3

What's the fastest way to merge two arrays using a common property?

Users | Select *
Username : Joe.Doe
Office   : Chicago
Email    :

Username : Mike.Smith
Office   : New York
Email    :
...
UserEmails | Select *
AccountEmail  : Mike.Smith
EmailAddress  : mike-smith@example.com

AccountEmail  : Joe.Doe
EmailAddress  : jsmith12@example.com
...

The merge should result in:

UsersCompleteList | Select *
Username : Joe.Doe
Office   : Chicago
Email    : jsmith12@example.com

Username : Mike.Smith
Office   : New York
Email    : mike-smith@example.com
...

Something like for each ($user in $users) { ($user.Email = $userEmails | ? { $_.AccountEmail -eq $user.Username}).EmailAddress takes ages on large datasets.

Data shown
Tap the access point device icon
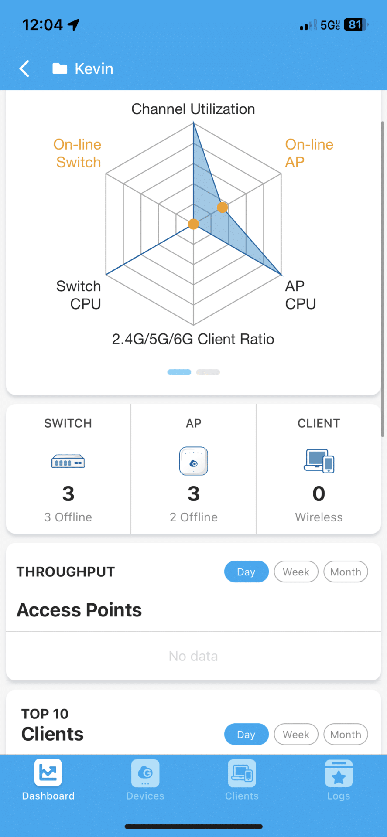This screenshot has width=387, height=837. point(194,461)
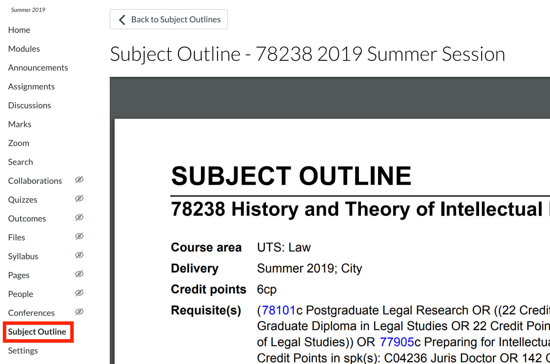550x364 pixels.
Task: Open the Zoom course link
Action: 19,143
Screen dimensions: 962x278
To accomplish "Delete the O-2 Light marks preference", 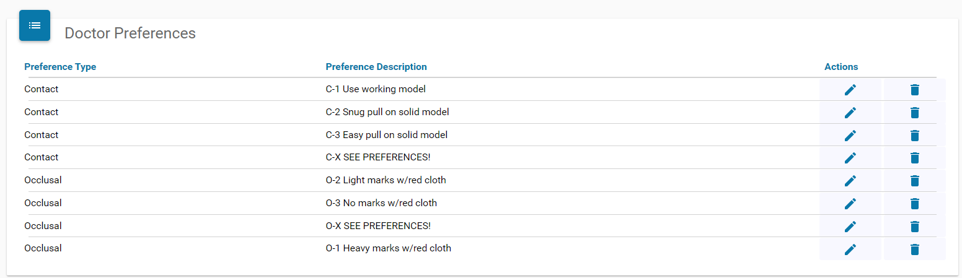I will click(x=914, y=181).
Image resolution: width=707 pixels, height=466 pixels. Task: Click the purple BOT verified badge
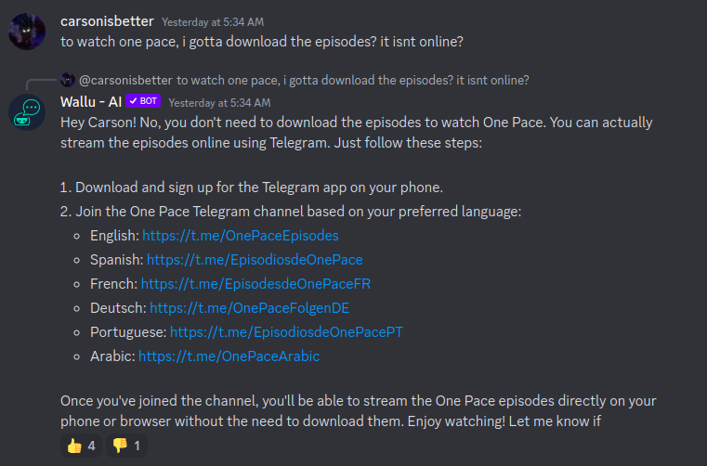pos(144,102)
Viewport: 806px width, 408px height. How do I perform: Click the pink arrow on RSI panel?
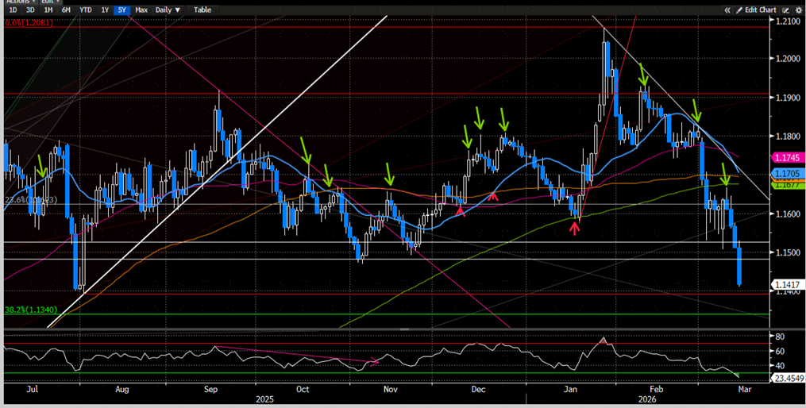tap(373, 362)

Jobs
[1] From the array-merge post, extract everything from "UsersCompleteList | Select" down to "on large datasets.".
[2] Answer these questions using the array-merge post:
(a) Which office is listed for Joe.Doe?
(b) In UserEmails, which email address is paired with the account Mike.Smith?
(c) What problem does the post report with the for each approach?
[3] Summarize the array-merge post in two sentences.

Expected responses
[1]
UsersCompleteList | Select *
Username : Joe.Doe
Office   : Chicago
Email    : jsmith12@example.com

Username : Mike.Smith
Office   : New York
Email    : mike-smith@example.com
...

Something like for each ($user in $users) { ($user.Email = $userEmails | ? { $_.AccountEmail -eq $user.Username}).EmailAddress takes ages on large datasets.

[2]
(a) Chicago
(b) mike-smith@example.com
(c) It takes ages on large datasets.

[3] The post asks for the fastest way to merge two arrays on a common property: a Users list whose Email field is empty and a UserEmails list that pairs each AccountEmail with an EmailAddress, so that each user ends up with an email address. A for each loop that looks up each user's address by matching AccountEmail to Username works but takes ages on large datasets.